Listing =
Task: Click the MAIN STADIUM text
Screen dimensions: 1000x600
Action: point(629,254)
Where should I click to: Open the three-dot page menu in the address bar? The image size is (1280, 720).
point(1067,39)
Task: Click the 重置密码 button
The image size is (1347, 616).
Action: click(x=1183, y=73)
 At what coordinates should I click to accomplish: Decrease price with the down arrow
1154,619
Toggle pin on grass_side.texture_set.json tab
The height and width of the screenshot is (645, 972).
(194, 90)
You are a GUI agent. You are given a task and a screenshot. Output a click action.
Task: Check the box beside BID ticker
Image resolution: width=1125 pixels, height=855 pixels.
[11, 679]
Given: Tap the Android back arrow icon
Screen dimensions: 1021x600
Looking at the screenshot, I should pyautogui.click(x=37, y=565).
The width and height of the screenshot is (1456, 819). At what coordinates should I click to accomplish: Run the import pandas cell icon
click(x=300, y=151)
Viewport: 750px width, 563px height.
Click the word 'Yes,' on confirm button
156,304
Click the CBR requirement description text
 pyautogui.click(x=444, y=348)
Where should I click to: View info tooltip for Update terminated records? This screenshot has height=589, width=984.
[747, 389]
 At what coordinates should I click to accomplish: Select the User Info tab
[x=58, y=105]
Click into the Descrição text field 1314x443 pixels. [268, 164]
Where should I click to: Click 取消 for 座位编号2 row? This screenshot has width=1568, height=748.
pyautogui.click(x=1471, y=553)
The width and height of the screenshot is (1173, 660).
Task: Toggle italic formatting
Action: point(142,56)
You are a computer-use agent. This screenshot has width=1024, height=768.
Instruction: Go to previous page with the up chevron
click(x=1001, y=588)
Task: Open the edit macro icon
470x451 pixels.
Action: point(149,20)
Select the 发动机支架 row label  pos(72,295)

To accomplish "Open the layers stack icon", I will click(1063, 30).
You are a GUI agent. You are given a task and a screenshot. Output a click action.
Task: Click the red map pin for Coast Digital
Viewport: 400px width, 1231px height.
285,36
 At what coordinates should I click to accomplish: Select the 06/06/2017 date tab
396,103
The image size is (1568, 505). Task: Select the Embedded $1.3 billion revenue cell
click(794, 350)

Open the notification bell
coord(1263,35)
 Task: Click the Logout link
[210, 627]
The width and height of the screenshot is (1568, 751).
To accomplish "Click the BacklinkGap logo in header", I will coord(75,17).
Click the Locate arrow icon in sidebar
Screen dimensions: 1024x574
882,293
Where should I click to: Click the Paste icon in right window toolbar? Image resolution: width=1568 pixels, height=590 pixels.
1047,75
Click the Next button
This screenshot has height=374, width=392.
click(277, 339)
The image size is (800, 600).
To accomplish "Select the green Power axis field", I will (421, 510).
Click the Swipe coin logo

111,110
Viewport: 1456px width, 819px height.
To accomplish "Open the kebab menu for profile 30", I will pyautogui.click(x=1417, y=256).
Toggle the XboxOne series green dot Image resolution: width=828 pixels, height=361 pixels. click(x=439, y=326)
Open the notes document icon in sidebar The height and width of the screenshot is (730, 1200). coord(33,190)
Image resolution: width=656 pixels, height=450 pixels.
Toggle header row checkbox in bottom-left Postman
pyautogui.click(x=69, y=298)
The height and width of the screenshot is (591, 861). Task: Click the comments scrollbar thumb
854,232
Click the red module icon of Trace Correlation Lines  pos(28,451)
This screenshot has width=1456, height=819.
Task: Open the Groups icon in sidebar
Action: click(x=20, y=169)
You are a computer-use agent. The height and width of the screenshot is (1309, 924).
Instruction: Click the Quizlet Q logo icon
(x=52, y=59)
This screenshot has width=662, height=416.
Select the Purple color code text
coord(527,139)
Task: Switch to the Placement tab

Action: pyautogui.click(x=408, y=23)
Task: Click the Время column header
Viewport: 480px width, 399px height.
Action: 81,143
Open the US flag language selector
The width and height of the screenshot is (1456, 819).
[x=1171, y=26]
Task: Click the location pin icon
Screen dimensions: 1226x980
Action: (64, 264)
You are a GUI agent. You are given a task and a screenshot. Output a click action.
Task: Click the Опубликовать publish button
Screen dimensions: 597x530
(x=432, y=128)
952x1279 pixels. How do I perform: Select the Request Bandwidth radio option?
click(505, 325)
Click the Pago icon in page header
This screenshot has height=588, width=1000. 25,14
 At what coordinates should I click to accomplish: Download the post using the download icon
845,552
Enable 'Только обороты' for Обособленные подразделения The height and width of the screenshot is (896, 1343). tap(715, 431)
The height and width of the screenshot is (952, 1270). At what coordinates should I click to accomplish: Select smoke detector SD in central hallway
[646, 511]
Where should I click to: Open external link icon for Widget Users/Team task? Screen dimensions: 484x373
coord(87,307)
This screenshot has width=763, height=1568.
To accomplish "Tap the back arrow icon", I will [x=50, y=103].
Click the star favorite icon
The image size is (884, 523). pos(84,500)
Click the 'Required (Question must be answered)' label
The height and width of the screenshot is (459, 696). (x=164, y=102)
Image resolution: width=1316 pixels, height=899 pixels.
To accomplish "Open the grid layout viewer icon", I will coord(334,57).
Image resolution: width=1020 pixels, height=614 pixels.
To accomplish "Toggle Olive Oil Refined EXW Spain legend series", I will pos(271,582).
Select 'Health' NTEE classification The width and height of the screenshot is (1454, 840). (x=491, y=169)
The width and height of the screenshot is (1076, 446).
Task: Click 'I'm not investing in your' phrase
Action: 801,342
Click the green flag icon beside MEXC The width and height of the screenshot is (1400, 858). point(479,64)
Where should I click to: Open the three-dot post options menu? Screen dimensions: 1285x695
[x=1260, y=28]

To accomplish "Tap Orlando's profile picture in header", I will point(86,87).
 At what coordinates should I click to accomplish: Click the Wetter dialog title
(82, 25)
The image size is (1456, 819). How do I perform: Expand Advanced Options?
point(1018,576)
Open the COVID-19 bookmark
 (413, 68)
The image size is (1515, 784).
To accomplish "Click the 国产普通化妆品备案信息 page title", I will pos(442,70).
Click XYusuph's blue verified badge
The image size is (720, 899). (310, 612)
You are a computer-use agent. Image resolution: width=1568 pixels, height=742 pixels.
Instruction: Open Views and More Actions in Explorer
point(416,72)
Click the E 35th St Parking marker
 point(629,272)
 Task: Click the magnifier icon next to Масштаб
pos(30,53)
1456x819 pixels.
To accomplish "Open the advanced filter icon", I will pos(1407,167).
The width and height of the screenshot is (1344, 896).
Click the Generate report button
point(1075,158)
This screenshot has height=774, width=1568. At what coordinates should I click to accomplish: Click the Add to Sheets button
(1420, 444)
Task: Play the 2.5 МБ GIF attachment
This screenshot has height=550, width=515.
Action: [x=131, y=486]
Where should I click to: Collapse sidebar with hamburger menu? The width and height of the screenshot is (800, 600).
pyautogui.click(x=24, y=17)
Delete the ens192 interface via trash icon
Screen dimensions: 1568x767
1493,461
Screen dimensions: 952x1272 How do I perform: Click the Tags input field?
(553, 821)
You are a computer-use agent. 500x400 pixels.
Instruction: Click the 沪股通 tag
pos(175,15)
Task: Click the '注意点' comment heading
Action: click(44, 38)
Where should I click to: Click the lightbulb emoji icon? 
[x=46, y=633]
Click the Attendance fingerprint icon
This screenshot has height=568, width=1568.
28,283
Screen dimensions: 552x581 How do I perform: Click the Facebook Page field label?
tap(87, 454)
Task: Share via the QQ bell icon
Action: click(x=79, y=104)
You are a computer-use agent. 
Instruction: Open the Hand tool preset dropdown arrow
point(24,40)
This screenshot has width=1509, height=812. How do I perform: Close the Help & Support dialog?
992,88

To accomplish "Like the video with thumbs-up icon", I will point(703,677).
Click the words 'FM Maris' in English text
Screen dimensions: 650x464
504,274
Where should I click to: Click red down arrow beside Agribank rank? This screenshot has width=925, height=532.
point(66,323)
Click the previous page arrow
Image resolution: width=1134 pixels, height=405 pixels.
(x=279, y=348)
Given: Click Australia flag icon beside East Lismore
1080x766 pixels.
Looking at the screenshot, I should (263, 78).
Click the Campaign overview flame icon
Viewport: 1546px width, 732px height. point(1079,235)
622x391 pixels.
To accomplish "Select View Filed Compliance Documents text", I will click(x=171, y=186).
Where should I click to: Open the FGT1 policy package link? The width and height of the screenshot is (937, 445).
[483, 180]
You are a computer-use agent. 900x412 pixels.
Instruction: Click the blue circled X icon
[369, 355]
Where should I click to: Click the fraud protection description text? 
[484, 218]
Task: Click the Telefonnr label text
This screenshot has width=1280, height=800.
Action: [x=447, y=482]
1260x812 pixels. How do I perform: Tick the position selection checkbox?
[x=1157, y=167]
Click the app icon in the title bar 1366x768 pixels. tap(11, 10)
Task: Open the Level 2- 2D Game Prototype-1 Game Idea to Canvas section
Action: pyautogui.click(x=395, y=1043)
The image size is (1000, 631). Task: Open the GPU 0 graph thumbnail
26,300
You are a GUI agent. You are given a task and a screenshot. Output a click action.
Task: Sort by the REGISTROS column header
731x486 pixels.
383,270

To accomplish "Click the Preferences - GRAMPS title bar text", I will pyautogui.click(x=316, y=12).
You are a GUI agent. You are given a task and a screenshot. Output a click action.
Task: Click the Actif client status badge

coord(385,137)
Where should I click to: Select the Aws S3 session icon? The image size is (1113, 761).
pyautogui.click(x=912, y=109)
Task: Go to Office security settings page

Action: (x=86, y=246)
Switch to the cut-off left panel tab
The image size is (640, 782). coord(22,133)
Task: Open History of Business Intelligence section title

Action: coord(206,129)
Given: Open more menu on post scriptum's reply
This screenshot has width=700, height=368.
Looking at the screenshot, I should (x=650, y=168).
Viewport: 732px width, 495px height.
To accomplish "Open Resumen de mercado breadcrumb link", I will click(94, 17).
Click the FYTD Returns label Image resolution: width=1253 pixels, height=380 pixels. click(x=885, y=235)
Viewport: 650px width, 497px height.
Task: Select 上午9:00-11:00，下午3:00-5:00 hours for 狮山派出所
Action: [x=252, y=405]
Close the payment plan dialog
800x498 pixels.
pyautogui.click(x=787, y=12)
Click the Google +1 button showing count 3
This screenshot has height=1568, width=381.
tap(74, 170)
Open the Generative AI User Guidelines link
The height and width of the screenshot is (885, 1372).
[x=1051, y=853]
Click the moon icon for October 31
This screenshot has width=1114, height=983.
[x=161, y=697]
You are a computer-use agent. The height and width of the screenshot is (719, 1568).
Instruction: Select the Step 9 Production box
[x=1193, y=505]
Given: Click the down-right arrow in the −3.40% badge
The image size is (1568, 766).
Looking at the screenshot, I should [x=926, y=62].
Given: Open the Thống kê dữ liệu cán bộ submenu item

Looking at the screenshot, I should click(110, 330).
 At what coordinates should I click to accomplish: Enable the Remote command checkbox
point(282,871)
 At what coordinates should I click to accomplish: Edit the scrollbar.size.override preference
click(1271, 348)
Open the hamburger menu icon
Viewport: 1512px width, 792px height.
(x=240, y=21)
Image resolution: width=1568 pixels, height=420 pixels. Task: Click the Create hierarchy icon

Your task = Repeat the lines of the material from the line that contains "Where should I click to: Collapse" to the line that contains "(x=279, y=348)", including both.

Final result =
Where should I click to: Collapse sidebar with hamburger menu? The width and height of the screenshot is (800, 600).
pyautogui.click(x=24, y=17)
Delete the ens192 interface via trash icon
Screen dimensions: 1568x767
1493,461
Screen dimensions: 952x1272 How do I perform: Click the Tags input field?
(553, 821)
You are a computer-use agent. 500x400 pixels.
Instruction: Click the 沪股通 tag
pos(175,15)
Task: Click the '注意点' comment heading
Action: click(44, 38)
Where should I click to: Click the lightbulb emoji icon? 
[x=46, y=633]
Click the Attendance fingerprint icon
This screenshot has height=568, width=1568.
28,283
Screen dimensions: 552x581 How do I perform: Click the Facebook Page field label?
tap(87, 454)
Task: Share via the QQ bell icon
Action: click(x=79, y=104)
You are a computer-use agent. 
Instruction: Open the Hand tool preset dropdown arrow
point(24,40)
This screenshot has width=1509, height=812. How do I perform: Close the Help & Support dialog?
992,88

To accomplish "Like the video with thumbs-up icon", I will point(703,677).
Click the words 'FM Maris' in English text
Screen dimensions: 650x464
504,274
Where should I click to: Click red down arrow beside Agribank rank? This screenshot has width=925, height=532.
point(66,323)
Click the previous page arrow
Image resolution: width=1134 pixels, height=405 pixels.
(x=279, y=348)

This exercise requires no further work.